No âmbito religioso e místico, verdade é conceito sagrado. Nesse
âmbito, a idéia verdade é vista como
algo existente por si mesmo, substancial, que pode ser buscado em certo
endereço no mundo material e no mundo espiritual. Entendida desse modo, a
verdade é miragem produzida pela imaginação. A verdade pressupõe relação
cognitiva entre o sujeito e o objeto; correspondência entre o pensamento e a
coisa pensada; representação exata do objeto na mente do sujeito; sintonia com
a realidade apreendida pelos sentidos físicos e pela intuição e ordenada pela
razão. O objeto de conhecimento pode ser o próprio sujeito, o outro, a
natureza, a sociedade, o mundo espiritual, Deus. Cada indivíduo percebe a
realidade material e espiritual de acordo com seu aparelho sensorial e a
interpreta com sua faculdade mental. A representação pode ser boa ou má,
conforme a eficiência ou deficiência desse aparelho e a maior ou menor lucidez
da mente. A capacidade de apreender a realidade varia de pessoa a pessoa. O
conhecimento apreendido se amplia no tempo e varia no espaço: ontem, verdade, hoje
erro; verdade no oriente, erro no ocidente; verdade para o socialista, falsidade
para o capitalista e vice versa. Daí, o caráter problemático da verdade e a
busca de consenso.
A fim de impressionar e orientar
apóstolos e seguidores, Jesus havia dito com laivo pretensioso: eu sou o caminho, a verdade e a vida;
ninguém vem ao Pai senão por mim. Posteriormente, no pretório, interrogado se
era rei, Jesus respondeu que sim, mas que seu reino não era deste mundo e
acrescentou: é para dar testemunho da
verdade que nasci e vim ao mundo; tudo o que é da verdade ouve a minha voz.

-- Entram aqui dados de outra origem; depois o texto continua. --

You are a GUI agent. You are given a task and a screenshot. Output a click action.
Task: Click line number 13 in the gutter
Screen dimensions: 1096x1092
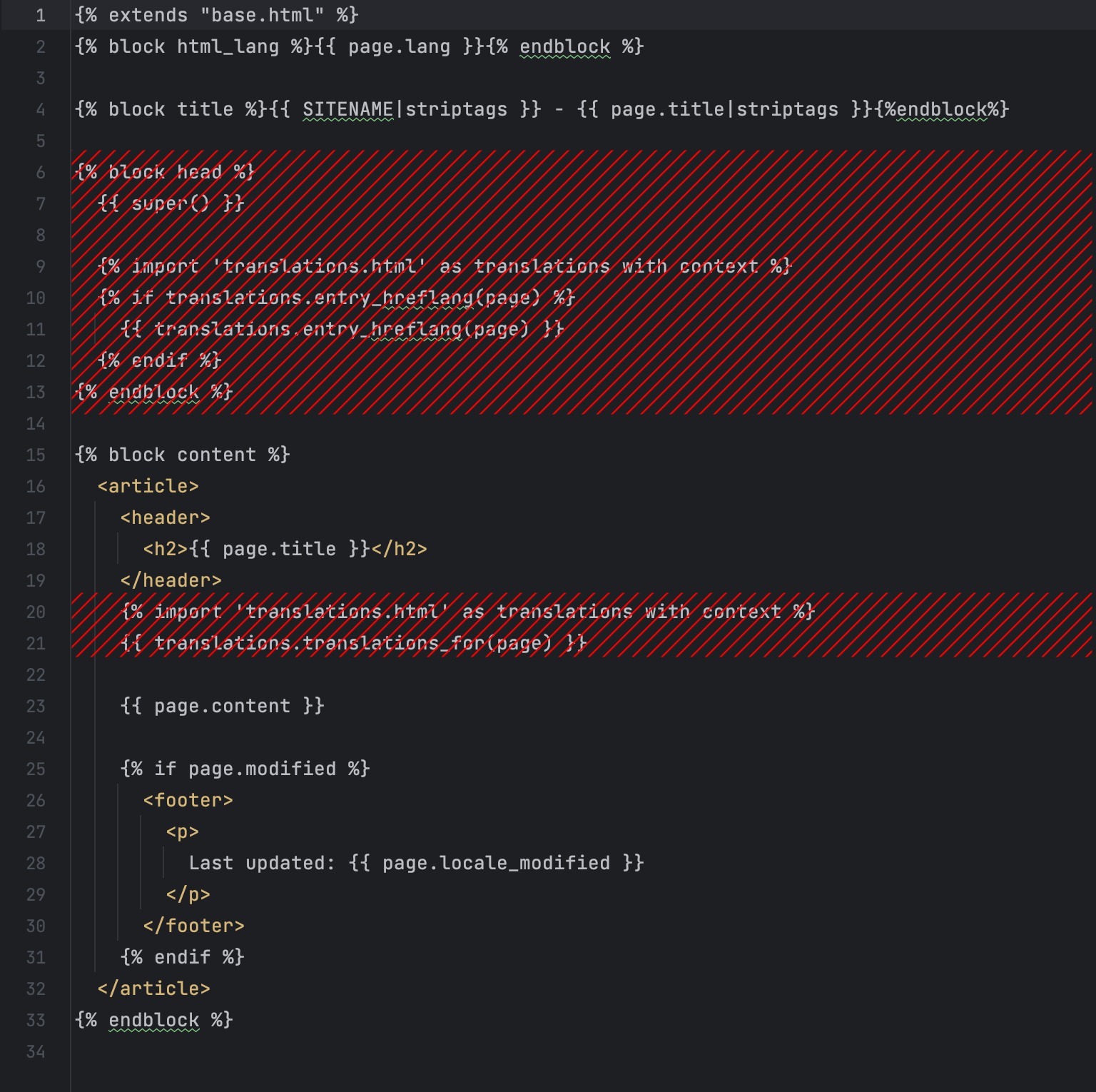[x=36, y=393]
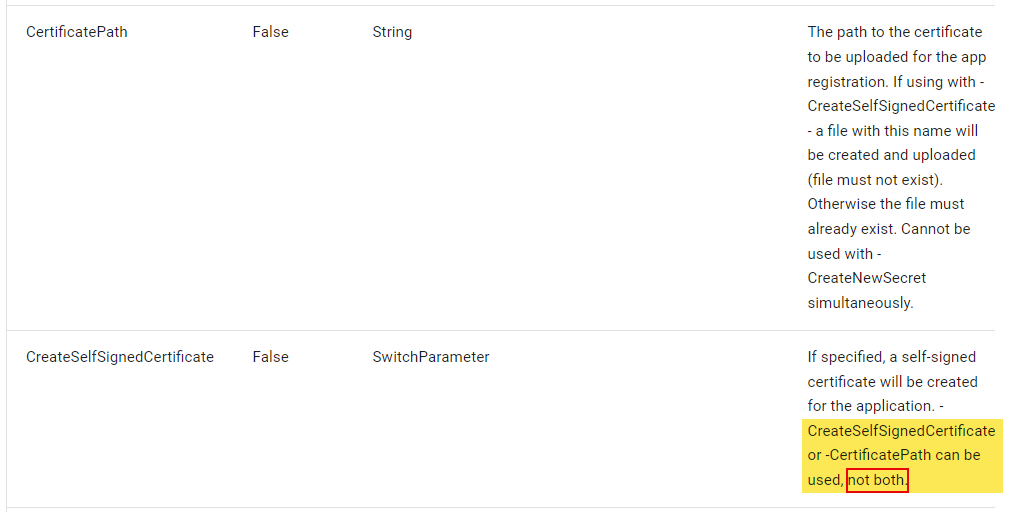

(Bíblia, Novo Testamento, João, 14: 6 + 18: 37/38).
Pôncio Pilatos replicou ironicamente: que é a verdade? Sem esperar resposta,
pois formulara a pergunta apenas por ceticismo e finalidade retórica, deu as
costas a Jesus e se dirigiu ao público. A ironia do general romano tinha base
lógica: não há verdade isolada a ser buscada aqui ou ali, no céu ou na terra. A
verdade é problema humano relativo a um objeto de conhecimento material ou
imaterial. Do ponto de vista ontológico, todo objeto é autêntico – é o que é – independe
do que dele pensa o sujeito. O objeto pode ser de difícil compreensão; cunhado verdadeiro
ou falso segundo o grau de lucidez, a perspectiva, o propósito e a tábua de
valores do sujeito. Um anel de vidro não deixa de ser de vidro porque o sujeito
diz que é de diamante. O cientista explica os fenômenos da natureza. O técnico
e o empreendedor aplicam o conhecimento científico com propósito econômico e
geram progresso material. Por ser metafísica a realidade do objeto espiritual,
o acesso se faz pela via intuitiva e não pela via racional (pelo coração e não pela
razão, como disse Pascal). A verdade intuitiva é singular. Há convicção pessoal
que terceiros podem rejeitar como certeza universal. Há opinião, imaginação e
fé. O sonho preenche o vácuo. Nas escrituras sagradas dos judeus e cristãos há especulação religiosa e
espertezas clericais que visam a explorar e dominar as massas. Na vida dos
humanos, o sonho embevece, mas facilita a fraude.